What Doesn’t: The Lawnmower Man was released in 1992 and it is very much a product of its time, especially in its regard for technology. In some respects that is part of its charm but the movie is also anachronistic. This is a frequent problem for movies in which the story is based around computer hardware and many movies that were released around the same time as The Lawnmower Man, such as The Net, Disclosure, Strange Days, and Brainscan, have a stunted dramatic impact because contemporary audiences have moved beyond the movie or the filmmakers’ predictions of the future were off the mark. Despite its datedness, The Lawnmower Man has aged a bit better than some of these other pictures partly because of the creativity of its imagery but also because the central premise remains a compelling one. The Lawnmower Man is far more dated by some of the filmmaking styles of the early 1990s, such as the use of choppy slow motion and the use of lighting and camera schemes that look televisual instead of cinematic. The picture is further hurt by its unsteady grip on logic and narrative. Jobe makes great leaps in his development but his corruption is not as convincingly mapped out and when the movie gets to its climax it gets absurd with sequences that don’t make any kind of sense. As a matter of trivia, The Lawnmower Man was initially announced and marketed as an adaptation of a short story by Stephen King. The horror author did indeed write a short story with that title but this film had little or nothing to do with it and King successfully sued to have his name taken off the picture. The irony is that several story elements of The Lawnmower Man recall Firestarter, another Stephen King adaptation that had been released almost a decade earlier.

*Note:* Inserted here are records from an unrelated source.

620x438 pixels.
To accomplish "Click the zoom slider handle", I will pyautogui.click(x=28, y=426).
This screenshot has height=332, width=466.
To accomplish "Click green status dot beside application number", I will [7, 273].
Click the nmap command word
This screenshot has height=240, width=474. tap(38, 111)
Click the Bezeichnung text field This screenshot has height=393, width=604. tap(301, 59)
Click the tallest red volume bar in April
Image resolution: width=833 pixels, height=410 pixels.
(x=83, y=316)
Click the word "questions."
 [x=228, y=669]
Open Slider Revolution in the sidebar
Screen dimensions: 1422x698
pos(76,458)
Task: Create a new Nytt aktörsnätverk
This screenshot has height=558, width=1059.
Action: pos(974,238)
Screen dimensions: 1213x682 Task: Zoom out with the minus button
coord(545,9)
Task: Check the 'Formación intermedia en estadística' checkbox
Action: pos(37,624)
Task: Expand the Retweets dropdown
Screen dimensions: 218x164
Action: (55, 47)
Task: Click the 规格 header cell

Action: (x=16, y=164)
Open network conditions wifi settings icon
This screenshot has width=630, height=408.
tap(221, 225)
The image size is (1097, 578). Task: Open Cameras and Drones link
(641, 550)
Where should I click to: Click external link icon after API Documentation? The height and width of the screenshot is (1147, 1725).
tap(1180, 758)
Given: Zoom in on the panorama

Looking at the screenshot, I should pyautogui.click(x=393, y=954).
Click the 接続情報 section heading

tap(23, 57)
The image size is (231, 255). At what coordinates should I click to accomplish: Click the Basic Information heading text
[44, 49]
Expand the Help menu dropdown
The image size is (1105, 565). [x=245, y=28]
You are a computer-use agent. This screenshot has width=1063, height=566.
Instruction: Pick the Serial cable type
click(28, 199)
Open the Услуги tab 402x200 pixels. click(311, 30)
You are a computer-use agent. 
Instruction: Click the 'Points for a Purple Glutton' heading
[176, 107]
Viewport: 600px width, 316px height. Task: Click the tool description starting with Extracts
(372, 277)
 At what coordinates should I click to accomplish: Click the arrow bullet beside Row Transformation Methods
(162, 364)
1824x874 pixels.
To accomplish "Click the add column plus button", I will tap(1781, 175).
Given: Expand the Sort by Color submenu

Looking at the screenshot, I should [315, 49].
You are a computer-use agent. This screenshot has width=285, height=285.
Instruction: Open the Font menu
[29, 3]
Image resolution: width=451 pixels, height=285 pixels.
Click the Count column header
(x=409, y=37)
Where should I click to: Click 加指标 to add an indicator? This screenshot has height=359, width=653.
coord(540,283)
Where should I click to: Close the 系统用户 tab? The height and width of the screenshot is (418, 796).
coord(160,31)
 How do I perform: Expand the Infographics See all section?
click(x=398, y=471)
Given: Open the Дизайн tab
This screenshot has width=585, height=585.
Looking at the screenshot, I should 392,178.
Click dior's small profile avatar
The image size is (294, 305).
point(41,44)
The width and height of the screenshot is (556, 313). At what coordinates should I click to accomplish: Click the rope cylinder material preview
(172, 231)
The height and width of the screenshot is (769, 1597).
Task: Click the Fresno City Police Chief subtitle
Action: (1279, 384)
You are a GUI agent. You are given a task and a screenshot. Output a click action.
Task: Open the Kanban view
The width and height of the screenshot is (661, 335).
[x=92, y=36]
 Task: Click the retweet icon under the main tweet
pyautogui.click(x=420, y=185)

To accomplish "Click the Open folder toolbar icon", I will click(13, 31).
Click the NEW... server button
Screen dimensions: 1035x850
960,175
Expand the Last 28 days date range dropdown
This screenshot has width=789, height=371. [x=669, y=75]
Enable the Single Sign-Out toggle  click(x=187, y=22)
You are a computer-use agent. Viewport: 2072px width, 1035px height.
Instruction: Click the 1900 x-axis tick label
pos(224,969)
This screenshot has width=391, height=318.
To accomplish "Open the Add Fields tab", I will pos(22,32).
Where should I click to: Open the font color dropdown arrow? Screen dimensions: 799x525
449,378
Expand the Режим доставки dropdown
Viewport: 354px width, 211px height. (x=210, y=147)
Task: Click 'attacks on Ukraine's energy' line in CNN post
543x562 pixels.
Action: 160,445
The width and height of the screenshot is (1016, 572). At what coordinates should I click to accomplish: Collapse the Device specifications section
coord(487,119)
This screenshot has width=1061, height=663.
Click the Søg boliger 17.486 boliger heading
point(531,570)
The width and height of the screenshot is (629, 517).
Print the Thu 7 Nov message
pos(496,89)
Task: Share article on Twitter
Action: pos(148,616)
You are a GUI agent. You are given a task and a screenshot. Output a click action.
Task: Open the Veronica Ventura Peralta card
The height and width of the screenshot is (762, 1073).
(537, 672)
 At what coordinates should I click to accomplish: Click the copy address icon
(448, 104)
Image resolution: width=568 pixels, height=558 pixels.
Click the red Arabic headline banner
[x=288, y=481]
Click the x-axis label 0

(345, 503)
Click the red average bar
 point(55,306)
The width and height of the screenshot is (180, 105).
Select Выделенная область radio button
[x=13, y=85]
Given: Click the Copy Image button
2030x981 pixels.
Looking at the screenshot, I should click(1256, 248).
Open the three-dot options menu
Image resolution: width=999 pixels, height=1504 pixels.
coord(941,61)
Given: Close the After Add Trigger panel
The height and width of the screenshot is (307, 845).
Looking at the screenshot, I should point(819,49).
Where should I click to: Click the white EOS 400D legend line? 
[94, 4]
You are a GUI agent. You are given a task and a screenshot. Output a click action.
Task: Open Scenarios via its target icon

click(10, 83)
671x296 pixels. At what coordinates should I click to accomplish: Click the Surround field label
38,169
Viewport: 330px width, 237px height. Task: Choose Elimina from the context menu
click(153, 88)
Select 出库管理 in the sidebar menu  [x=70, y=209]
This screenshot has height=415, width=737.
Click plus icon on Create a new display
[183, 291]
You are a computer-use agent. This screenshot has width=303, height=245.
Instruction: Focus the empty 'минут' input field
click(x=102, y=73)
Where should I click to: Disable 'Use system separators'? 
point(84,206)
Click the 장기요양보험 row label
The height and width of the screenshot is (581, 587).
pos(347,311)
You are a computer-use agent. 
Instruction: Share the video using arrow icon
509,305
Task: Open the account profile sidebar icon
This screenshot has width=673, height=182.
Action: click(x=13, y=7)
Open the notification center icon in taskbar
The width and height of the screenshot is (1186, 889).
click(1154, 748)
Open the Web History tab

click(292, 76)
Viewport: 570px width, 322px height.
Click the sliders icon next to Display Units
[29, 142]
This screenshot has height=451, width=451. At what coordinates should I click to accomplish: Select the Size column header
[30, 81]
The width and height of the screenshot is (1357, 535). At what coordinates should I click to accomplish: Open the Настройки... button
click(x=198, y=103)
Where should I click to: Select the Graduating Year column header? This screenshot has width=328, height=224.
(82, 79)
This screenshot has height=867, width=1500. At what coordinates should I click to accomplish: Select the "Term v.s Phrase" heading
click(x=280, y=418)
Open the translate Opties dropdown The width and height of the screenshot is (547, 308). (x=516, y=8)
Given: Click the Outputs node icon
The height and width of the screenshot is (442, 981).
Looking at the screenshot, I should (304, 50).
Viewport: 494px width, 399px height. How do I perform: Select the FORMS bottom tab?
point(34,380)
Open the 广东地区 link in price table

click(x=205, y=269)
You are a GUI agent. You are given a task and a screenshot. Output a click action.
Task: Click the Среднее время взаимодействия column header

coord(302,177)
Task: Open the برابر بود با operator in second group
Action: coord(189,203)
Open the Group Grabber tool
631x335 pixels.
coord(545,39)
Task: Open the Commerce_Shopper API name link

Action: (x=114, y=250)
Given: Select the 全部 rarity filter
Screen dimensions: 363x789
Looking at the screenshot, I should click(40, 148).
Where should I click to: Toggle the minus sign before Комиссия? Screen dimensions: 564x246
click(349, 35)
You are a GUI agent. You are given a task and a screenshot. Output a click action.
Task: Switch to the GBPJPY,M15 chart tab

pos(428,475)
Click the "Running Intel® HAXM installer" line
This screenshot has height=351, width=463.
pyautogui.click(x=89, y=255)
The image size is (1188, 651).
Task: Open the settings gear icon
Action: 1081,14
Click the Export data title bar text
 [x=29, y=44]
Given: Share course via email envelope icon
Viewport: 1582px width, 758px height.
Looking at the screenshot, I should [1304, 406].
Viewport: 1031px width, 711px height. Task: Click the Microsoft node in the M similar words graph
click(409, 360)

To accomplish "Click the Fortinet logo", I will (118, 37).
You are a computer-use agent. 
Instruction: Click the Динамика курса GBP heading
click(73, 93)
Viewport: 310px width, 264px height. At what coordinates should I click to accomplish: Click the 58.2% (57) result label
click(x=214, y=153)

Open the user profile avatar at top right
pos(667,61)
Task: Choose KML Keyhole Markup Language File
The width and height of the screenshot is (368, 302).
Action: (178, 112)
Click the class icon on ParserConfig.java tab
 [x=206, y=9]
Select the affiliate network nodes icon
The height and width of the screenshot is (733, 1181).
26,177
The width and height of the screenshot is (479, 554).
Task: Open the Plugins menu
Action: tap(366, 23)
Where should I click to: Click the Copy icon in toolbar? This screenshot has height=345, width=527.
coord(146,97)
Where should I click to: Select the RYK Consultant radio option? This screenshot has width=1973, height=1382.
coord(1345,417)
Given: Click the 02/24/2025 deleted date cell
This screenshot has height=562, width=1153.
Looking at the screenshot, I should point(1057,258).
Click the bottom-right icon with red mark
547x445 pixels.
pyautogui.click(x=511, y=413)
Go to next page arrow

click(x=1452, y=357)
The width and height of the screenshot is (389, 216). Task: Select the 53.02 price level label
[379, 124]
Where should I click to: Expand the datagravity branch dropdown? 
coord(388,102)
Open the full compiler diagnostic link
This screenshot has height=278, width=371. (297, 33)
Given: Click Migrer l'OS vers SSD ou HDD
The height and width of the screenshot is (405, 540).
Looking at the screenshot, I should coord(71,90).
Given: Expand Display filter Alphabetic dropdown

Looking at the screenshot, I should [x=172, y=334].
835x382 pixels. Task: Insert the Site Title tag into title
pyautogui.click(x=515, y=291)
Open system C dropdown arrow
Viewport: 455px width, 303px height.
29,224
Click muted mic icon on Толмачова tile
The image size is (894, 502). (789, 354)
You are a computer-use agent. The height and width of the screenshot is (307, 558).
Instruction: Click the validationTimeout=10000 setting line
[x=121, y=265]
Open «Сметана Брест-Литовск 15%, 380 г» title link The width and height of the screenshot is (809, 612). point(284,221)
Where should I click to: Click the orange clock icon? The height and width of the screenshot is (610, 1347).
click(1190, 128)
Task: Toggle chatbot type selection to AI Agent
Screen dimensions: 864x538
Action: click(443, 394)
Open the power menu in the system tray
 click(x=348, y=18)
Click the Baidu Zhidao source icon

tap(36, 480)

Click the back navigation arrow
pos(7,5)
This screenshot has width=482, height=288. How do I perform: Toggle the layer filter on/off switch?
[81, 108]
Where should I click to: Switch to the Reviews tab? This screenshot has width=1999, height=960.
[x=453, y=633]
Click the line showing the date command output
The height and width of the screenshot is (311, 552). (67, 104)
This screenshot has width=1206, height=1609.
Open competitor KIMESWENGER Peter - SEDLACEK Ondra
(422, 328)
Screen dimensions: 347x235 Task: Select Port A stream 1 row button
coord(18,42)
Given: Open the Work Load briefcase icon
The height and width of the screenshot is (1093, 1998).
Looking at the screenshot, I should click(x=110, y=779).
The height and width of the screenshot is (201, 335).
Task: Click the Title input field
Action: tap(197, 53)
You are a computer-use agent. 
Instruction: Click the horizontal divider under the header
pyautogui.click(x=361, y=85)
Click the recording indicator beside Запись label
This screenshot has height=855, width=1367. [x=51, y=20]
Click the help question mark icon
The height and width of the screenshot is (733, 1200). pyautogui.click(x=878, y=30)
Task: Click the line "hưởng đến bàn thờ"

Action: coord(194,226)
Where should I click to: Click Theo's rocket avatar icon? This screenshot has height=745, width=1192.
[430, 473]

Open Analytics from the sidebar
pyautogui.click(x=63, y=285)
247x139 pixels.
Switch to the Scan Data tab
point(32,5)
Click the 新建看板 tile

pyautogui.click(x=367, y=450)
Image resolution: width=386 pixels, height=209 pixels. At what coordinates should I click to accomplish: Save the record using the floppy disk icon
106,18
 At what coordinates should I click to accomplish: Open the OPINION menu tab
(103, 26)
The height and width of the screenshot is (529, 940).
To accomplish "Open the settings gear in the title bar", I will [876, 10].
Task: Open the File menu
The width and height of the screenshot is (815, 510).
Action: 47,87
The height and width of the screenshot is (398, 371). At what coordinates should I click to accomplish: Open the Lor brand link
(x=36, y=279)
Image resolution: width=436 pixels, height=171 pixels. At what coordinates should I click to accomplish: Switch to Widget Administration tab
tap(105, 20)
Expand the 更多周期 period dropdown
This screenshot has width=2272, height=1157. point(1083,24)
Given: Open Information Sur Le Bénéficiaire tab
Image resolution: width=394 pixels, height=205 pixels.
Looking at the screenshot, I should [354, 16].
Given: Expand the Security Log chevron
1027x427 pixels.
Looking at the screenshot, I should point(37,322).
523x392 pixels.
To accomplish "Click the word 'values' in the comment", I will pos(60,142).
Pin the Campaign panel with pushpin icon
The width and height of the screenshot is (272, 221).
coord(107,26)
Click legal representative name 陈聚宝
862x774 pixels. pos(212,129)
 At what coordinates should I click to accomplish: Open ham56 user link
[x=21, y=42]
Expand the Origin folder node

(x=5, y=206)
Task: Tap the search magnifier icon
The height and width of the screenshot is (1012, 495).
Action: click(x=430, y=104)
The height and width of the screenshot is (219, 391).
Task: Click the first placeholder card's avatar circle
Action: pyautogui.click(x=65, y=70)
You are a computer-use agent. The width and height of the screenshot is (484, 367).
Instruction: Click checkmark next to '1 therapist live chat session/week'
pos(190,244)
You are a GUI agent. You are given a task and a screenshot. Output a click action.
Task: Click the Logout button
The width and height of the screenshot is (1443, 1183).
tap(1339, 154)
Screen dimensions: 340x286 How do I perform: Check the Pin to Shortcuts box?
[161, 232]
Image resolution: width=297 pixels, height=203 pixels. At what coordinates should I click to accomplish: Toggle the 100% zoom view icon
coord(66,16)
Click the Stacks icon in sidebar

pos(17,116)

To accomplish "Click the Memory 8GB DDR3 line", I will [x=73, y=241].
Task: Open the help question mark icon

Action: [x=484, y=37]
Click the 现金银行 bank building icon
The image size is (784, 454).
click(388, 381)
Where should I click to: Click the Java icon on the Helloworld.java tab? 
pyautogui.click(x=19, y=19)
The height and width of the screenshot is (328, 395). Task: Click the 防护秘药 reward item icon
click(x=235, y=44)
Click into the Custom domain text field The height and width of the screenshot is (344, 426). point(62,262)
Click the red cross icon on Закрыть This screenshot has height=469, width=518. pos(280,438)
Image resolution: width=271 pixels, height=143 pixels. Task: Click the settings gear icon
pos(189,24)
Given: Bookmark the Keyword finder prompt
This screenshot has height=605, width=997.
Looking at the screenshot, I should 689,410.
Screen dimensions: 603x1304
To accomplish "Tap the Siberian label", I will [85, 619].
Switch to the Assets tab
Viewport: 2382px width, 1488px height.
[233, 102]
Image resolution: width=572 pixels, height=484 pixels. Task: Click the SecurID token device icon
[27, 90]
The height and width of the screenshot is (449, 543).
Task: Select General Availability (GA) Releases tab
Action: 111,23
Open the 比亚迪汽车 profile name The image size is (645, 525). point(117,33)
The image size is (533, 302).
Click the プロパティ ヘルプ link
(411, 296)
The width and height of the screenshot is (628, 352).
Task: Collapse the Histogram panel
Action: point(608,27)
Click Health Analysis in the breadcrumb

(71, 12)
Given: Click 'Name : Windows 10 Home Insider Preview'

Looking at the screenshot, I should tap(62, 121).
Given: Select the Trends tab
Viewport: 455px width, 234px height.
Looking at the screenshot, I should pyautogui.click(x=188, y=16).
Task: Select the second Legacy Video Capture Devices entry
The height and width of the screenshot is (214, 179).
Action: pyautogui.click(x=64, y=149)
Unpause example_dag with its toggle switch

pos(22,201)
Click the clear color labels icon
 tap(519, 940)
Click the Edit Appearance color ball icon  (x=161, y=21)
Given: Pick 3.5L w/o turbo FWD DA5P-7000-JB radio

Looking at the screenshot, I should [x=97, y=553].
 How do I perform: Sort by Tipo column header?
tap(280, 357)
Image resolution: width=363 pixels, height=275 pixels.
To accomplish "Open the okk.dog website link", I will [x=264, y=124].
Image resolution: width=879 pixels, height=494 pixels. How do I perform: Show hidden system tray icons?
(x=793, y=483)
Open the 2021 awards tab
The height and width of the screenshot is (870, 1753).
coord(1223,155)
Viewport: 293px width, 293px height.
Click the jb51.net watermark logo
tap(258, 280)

DVD extras: When The Lawnmower Man was released on the VHS and laserdisc formats it was available in two versions: the 107 minute theatrical cut and the 140 minute director’s cut. Only the theatrical cut is available on DVD in the North American market. The Region 1 DVD of The Lawmmower Man is available in multiple runs. One version is packaged with The Lawnmower Man 2: Beyond Cyberspace and has no special features. The New Line Platinum Edition DVD includes deleted scenes, interviews, and image galleries.

Bottom Line: The Lawnmower Man is not a great movie but it is entertaining and it is a very interesting curio of early 1990s digital filmmaking. The filmmakers achieved several technical breakthroughs that make this show historically important and its influence can be seen in later movies like The Matrix and Transcendence. But the digital scenes of The Lawnmower Man also demonstrate the as-yet unrealized possibilities of digital cinema to create impressionistic images that truly create a new reality.